De façon plus générale, ces mesures reviennent de fait à préempter des résultats économiques qui, au moins à court terme, ne seront finalement pas au rendez-vous, compte tenu de la nouvelle crise du marché du bois. En cela, elles ne répondent pas à la logique du versement d'un dividende à l'Etat, légitimement défendue par les tutelles. L'octroi en 2009 d'une subvention exceptionnelle de l'État accompagnée du remboursement de la taxe foncière acquittée par l'office en 2007 traduit un certain réalisme de la part de la tutelle face à l'ampleur de la crise.

* 46 Les statuts particuliers de ces deux premiers corps définissent les modalités selon lesquelles les ingénieurs concernés peuvent être placés sous l'autorité du directeur général de l'ONF

* 47 source : « Coût et organisation de la gestion des ressources humaines dans l'administration », rapport d'enquête et conclusions du Comité d'enquête sur le coût et le rendement des services publics, janvier 2006 ; dans le secteur public, ce ratio, moins fiable et aux résultats beaucoup plus dispersés, varierait entre 2 et 8%

* 48 Cette catégorie incluant les contractuels de droit public (293 ETP à fin 2007) ou privé (118 ETP à fin 2007)

* 49 En 1988, l'office comptait, d'après le bilan social, 5803 ouvriers et 7384 fonctionnaires, soit 13187 agents. Les effectifs ont donc globalement également été réduits pendant la décennie précédente, de façon bien plus accentuée pour les ouvriers que pour les fonctionnaires.

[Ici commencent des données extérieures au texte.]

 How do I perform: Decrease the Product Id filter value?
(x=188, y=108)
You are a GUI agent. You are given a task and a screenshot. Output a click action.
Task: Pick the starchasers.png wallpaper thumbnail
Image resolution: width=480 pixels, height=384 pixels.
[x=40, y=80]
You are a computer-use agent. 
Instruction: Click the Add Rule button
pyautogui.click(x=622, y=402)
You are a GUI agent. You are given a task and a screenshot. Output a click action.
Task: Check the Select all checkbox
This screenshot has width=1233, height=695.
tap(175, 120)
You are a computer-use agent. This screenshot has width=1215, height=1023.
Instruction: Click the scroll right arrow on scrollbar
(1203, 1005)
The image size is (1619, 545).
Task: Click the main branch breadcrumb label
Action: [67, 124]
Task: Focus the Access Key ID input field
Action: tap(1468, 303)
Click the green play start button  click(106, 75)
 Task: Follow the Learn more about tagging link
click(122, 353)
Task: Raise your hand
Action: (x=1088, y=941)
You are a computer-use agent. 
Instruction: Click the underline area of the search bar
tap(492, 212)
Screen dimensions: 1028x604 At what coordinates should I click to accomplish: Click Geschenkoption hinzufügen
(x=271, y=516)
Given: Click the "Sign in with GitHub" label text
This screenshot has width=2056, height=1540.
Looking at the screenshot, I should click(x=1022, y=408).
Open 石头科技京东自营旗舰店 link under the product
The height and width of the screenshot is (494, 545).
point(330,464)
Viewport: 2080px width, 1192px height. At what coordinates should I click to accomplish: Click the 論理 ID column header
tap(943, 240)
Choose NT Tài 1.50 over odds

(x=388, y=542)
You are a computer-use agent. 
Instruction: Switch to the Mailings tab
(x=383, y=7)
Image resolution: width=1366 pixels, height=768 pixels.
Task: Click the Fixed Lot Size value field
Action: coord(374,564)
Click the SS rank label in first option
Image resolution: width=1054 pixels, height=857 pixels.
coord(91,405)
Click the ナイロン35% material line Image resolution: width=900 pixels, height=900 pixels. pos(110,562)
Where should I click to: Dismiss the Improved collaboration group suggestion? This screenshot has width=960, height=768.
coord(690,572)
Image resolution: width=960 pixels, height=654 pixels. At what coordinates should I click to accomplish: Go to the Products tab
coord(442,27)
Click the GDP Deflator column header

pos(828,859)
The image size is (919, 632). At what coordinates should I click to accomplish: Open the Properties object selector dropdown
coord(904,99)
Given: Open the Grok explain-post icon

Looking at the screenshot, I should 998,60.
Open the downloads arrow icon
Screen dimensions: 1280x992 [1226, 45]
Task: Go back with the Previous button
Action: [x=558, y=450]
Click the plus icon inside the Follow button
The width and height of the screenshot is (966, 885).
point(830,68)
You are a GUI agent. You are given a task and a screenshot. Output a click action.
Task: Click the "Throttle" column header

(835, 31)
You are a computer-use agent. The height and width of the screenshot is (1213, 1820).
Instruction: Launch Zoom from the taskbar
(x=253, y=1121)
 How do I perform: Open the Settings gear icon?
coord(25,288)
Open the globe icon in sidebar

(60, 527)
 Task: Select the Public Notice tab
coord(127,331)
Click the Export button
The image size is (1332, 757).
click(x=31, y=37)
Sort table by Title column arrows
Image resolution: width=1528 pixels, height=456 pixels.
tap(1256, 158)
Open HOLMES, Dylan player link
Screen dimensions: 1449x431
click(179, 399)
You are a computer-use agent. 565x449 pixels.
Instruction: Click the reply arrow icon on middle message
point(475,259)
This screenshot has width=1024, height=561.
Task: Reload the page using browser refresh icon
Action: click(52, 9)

* 50 Assemblée nationale, rapport d'information n° 1058 sur la mise en oeuvre de la loi organique du 1er août 2001 relative aux lois de finances (LOLF) de MM. Michel Bouvard, Jean-Pierre Brard, Thierry Carcenac et Charles-Amédée de Courson, juillet 2008

* 51 C'est le cas de l'intégration de l'IFN à l'ONF et, de façon indirecte, du déménagement du siège de l'office à Compiègne.

* 52 Rapport sur la cession à l'ONF des maisons domaniales forestières de mai 2008.

* 53 Contrairement à l'hypothèse retenue par l'ONF dans le plan de financement présenté au conseil d'administration en mars 2009, le terrain ne pourra pas être cédé à l'euro symbolique mais à la valeur estimée par le service des Domaines. Comme le prévoit l'art. 67 de la loi de finances pour 2009, une exception aurait pu être autorisée par le législateur si la commune de Compiègne avait figuré dans le périmètre d'un contrat de redynamisation des sites défense (CRDS).

* 54 Le Conseil de modernisation des politiques publiques du 11 juin 2008 a prévu que l'IFN serait intégré à l'ONF « sans que son implantation en soit modifiée ».